§ **BRIEF**
Could you return each line below without altering a word?

§ **Collected data entries**
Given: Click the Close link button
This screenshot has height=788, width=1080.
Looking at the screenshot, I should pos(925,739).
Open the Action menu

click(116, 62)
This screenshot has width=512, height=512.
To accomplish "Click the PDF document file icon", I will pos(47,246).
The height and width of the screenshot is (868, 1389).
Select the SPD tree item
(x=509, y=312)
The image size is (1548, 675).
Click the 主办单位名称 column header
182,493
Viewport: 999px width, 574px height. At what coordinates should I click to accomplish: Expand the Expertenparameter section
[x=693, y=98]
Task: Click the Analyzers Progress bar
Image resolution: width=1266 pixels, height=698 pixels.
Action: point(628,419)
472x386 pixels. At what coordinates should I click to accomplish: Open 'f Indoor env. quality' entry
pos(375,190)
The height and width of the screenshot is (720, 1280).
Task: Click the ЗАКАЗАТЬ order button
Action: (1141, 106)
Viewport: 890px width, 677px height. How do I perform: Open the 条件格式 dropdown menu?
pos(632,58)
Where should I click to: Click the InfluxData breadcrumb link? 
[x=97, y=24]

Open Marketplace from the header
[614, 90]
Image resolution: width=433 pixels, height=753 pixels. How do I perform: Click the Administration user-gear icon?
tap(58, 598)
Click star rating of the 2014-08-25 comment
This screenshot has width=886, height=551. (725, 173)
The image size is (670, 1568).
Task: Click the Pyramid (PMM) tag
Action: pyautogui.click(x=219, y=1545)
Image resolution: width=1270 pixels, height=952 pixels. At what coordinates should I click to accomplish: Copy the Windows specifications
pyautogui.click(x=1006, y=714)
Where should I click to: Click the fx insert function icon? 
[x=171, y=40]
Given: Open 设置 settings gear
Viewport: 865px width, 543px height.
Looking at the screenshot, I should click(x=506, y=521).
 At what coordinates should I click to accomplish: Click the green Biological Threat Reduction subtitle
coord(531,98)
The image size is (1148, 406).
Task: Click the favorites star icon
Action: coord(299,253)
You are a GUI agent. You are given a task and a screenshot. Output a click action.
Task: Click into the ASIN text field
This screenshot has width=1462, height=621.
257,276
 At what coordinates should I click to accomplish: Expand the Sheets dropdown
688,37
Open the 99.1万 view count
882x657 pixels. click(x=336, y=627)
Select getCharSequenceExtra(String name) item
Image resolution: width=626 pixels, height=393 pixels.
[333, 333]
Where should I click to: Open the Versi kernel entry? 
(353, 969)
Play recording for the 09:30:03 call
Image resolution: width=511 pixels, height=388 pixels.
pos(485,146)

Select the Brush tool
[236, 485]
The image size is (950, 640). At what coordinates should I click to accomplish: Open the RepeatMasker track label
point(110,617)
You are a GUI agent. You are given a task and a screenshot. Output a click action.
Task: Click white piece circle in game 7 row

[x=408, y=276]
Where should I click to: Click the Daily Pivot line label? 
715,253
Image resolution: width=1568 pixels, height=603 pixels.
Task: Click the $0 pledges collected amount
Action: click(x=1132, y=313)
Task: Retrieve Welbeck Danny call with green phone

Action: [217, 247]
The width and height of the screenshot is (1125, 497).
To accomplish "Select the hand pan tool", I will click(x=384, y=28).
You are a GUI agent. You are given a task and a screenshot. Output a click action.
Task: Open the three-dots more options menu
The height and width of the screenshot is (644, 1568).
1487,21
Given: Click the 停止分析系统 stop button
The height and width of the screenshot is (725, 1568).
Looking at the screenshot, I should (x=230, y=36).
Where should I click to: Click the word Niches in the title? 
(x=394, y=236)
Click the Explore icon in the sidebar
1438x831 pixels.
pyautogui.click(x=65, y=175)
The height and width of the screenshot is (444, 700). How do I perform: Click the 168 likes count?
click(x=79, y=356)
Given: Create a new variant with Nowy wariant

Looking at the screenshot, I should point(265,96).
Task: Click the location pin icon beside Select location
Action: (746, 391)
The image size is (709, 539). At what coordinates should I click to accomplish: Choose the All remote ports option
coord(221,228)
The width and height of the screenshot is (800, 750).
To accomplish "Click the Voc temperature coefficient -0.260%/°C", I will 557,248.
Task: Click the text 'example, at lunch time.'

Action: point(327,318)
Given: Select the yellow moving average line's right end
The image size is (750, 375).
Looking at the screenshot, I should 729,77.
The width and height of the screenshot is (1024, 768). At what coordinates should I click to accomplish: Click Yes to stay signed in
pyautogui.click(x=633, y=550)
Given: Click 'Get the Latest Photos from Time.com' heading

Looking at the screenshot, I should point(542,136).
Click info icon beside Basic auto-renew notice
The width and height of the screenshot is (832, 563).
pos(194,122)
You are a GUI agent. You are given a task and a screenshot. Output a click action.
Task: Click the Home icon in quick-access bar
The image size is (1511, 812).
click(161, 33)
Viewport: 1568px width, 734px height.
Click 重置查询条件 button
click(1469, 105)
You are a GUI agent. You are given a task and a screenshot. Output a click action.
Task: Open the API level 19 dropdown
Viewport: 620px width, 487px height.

§ **SOLVED EXERCISE**
Given: Click the Close link button
This screenshot has height=788, width=1080.
Looking at the screenshot, I should pos(925,739).
Open the Action menu

click(116, 62)
This screenshot has width=512, height=512.
To accomplish "Click the PDF document file icon", I will pos(47,246).
The height and width of the screenshot is (868, 1389).
Select the SPD tree item
(x=509, y=312)
The image size is (1548, 675).
Click the 主办单位名称 column header
182,493
Viewport: 999px width, 574px height. At what coordinates should I click to accomplish: Expand the Expertenparameter section
[x=693, y=98]
Task: Click the Analyzers Progress bar
Image resolution: width=1266 pixels, height=698 pixels.
Action: point(628,419)
472x386 pixels. At what coordinates should I click to accomplish: Open 'f Indoor env. quality' entry
pos(375,190)
The height and width of the screenshot is (720, 1280).
Task: Click the ЗАКАЗАТЬ order button
Action: (1141, 106)
Viewport: 890px width, 677px height. How do I perform: Open the 条件格式 dropdown menu?
pos(632,58)
Where should I click to: Click the InfluxData breadcrumb link? 
[x=97, y=24]

Open Marketplace from the header
[614, 90]
Image resolution: width=433 pixels, height=753 pixels. How do I perform: Click the Administration user-gear icon?
tap(58, 598)
Click star rating of the 2014-08-25 comment
This screenshot has width=886, height=551. (725, 173)
The image size is (670, 1568).
Task: Click the Pyramid (PMM) tag
Action: pyautogui.click(x=219, y=1545)
Image resolution: width=1270 pixels, height=952 pixels. At what coordinates should I click to accomplish: Copy the Windows specifications
pyautogui.click(x=1006, y=714)
Where should I click to: Click the fx insert function icon? 
[x=171, y=40]
Given: Open 设置 settings gear
Viewport: 865px width, 543px height.
Looking at the screenshot, I should click(x=506, y=521).
 At what coordinates should I click to accomplish: Click the green Biological Threat Reduction subtitle
coord(531,98)
The image size is (1148, 406).
Task: Click the favorites star icon
Action: coord(299,253)
You are a GUI agent. You are given a task and a screenshot. Output a click action.
Task: Click into the ASIN text field
This screenshot has width=1462, height=621.
257,276
 At what coordinates should I click to accomplish: Expand the Sheets dropdown
688,37
Open the 99.1万 view count
882x657 pixels. click(x=336, y=627)
Select getCharSequenceExtra(String name) item
Image resolution: width=626 pixels, height=393 pixels.
[333, 333]
Where should I click to: Open the Versi kernel entry? 
(353, 969)
Play recording for the 09:30:03 call
Image resolution: width=511 pixels, height=388 pixels.
pos(485,146)

Select the Brush tool
[236, 485]
The image size is (950, 640). At what coordinates should I click to accomplish: Open the RepeatMasker track label
point(110,617)
You are a GUI agent. You are given a task and a screenshot. Output a click action.
Task: Click white piece circle in game 7 row

[x=408, y=276]
Where should I click to: Click the Daily Pivot line label? 
715,253
Image resolution: width=1568 pixels, height=603 pixels.
Task: Click the $0 pledges collected amount
Action: click(x=1132, y=313)
Task: Retrieve Welbeck Danny call with green phone

Action: [217, 247]
The width and height of the screenshot is (1125, 497).
To accomplish "Select the hand pan tool", I will click(x=384, y=28).
You are a GUI agent. You are given a task and a screenshot. Output a click action.
Task: Open the three-dots more options menu
The height and width of the screenshot is (644, 1568).
1487,21
Given: Click the 停止分析系统 stop button
The height and width of the screenshot is (725, 1568).
Looking at the screenshot, I should (x=230, y=36).
Where should I click to: Click the word Niches in the title? 
(x=394, y=236)
Click the Explore icon in the sidebar
1438x831 pixels.
pyautogui.click(x=65, y=175)
The height and width of the screenshot is (444, 700). How do I perform: Click the 168 likes count?
click(x=79, y=356)
Given: Create a new variant with Nowy wariant

Looking at the screenshot, I should point(265,96).
Task: Click the location pin icon beside Select location
Action: (746, 391)
The image size is (709, 539). At what coordinates should I click to accomplish: Choose the All remote ports option
coord(221,228)
The width and height of the screenshot is (800, 750).
To accomplish "Click the Voc temperature coefficient -0.260%/°C", I will 557,248.
Task: Click the text 'example, at lunch time.'

Action: point(327,318)
Given: Select the yellow moving average line's right end
The image size is (750, 375).
Looking at the screenshot, I should 729,77.
The width and height of the screenshot is (1024, 768). At what coordinates should I click to accomplish: Click Yes to stay signed in
pyautogui.click(x=633, y=550)
Given: Click 'Get the Latest Photos from Time.com' heading

Looking at the screenshot, I should point(542,136).
Click info icon beside Basic auto-renew notice
The width and height of the screenshot is (832, 563).
pos(194,122)
You are a GUI agent. You are given a task and a screenshot. Output a click action.
Task: Click the Home icon in quick-access bar
The image size is (1511, 812).
click(161, 33)
Viewport: 1568px width, 734px height.
Click 重置查询条件 button
click(1469, 105)
You are a GUI agent. You are given a task and a screenshot. Output a click action.
Task: Open the API level 19 dropdown
Viewport: 620px width, 487px height.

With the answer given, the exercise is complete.